In one study, students were told to solve problems in groups, and then partway through, they’d be joined by an extra team member. If that team member were a stranger, those teams became twice as likely to solve the problem (60% compared to 29%).
Plus, diverse perspectives mean you deal with technical constraints up front, not later, after the thing is built. “You want UX designers arguing for the best customer experience, developers reminding everyone of the technical nuances of voice recognition, and product owners bringing up the company’s goals,” says Peter. “And you want them in one place to agree on how all those tradeoffs result in something users enjoy.”
2. Greater innovation
This is where The Avengers effect takes hold. You don’t just have the power to fly. Or a magic hammer. Or whatever it is that Hawkeye does. You can apply all those powers to experiment, share ideas, and push the boundaries of what CAI can achieve.
“In a customer support chatbot project, maybe you involve the platform team, and rather than more intents and flows, they think up a way to solve the issue by incorporating elements like sentiment analysis, context-aware responses, and proactive assistance,” says Peter. “And then, that gets others thinking, and now you’re on a totally uncharted path toward true innovation.”
Diversity also makes your team more reflective of those you serve, and just having more people allows you to incorporate ideas from more backgrounds, life stages, and geographies.
3. Faster communication and clearer decision-making
And by “faster communication” I mean you have small arguments up front rather than big ones later. In a siloed approach, a project goes through checkpoints and sometimes, somebody has a substantial objection that really ought to have been dealt with earlier. If everyone’s in the room, that objection doesn’t wait.
“Take a healthcare chatbot project,” says Peter. “There may be conflicting opinions about how you’ll prioritize user privacy and data security against adding new features. A multidisciplinary platform team is going to work through that before they can move forward.”

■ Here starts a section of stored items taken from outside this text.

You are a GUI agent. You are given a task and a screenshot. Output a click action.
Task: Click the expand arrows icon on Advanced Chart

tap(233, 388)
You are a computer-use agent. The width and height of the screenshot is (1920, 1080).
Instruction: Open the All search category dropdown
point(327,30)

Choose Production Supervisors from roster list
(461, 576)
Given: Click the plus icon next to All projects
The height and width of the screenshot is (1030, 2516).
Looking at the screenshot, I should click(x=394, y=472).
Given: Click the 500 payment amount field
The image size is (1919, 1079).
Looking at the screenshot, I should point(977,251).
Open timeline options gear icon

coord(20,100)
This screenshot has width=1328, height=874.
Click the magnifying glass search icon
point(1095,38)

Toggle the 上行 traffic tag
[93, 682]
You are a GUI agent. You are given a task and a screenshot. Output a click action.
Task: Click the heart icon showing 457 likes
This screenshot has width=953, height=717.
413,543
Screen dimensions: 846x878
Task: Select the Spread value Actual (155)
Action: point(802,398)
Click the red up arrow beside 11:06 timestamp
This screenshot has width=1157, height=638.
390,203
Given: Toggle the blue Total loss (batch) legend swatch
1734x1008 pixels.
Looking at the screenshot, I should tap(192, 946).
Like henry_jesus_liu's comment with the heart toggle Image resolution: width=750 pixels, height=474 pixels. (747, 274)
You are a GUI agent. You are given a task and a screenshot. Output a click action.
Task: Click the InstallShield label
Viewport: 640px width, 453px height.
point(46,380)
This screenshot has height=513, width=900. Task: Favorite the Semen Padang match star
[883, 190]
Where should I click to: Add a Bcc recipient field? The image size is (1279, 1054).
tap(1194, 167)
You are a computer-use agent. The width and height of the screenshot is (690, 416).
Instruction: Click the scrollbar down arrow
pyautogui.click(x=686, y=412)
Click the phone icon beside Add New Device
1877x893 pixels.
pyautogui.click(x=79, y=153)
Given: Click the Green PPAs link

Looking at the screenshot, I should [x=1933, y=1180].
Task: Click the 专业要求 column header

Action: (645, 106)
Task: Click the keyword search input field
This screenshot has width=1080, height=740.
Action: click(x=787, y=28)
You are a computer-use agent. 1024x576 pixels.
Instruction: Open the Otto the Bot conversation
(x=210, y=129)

Again, this works best when your team is practiced in speaking the truth and resolving disputes. “Are there any teams that really work in perfect harmony together?” asks Peter. “I don’t think people are generally very good at that. Clear, focused communication is the key. Maybe the stakeholder needs something and can’t budge, but you can budge somewhere else. But if you budge elsewhere, the developer’s going to say you’ll blow out the project because it’ll take longer. You hash that out now, not later.”
4. Balancing user needs with business objectives
This collaborative approach allows the team to identify the best way to address both user requirements and business goals, while ensuring the CAI is functional and user friendly. And rather than a messy compromise, you really do get all three of those things.
“In an ecommerce chatbot project, the platform team might recognize that users frequently ask for personalized recommendations,” says Peter. “Normally this might not generate revenue, and might not get prioritized. But the UX team can explain that it enhances user satisfaction and engagement—and through testing, you find that actually does impact revenue, because you learn you can offer sponsored recommendations.”
Multidisciplinary teams are more creative
I don’t know about you, but the most compelling reason is that multidisciplinary teams are also more enjoyable. If creativity is intelligence having fun, I want to be on a team where people bring something totally different. Where everyone isn’t just sleepwalking through work. Where people care enough to have heated conversations and respect each other enough to work through it.
Those are the sort of CAI teams that can save the world. And that’s a movie I’d want to watch.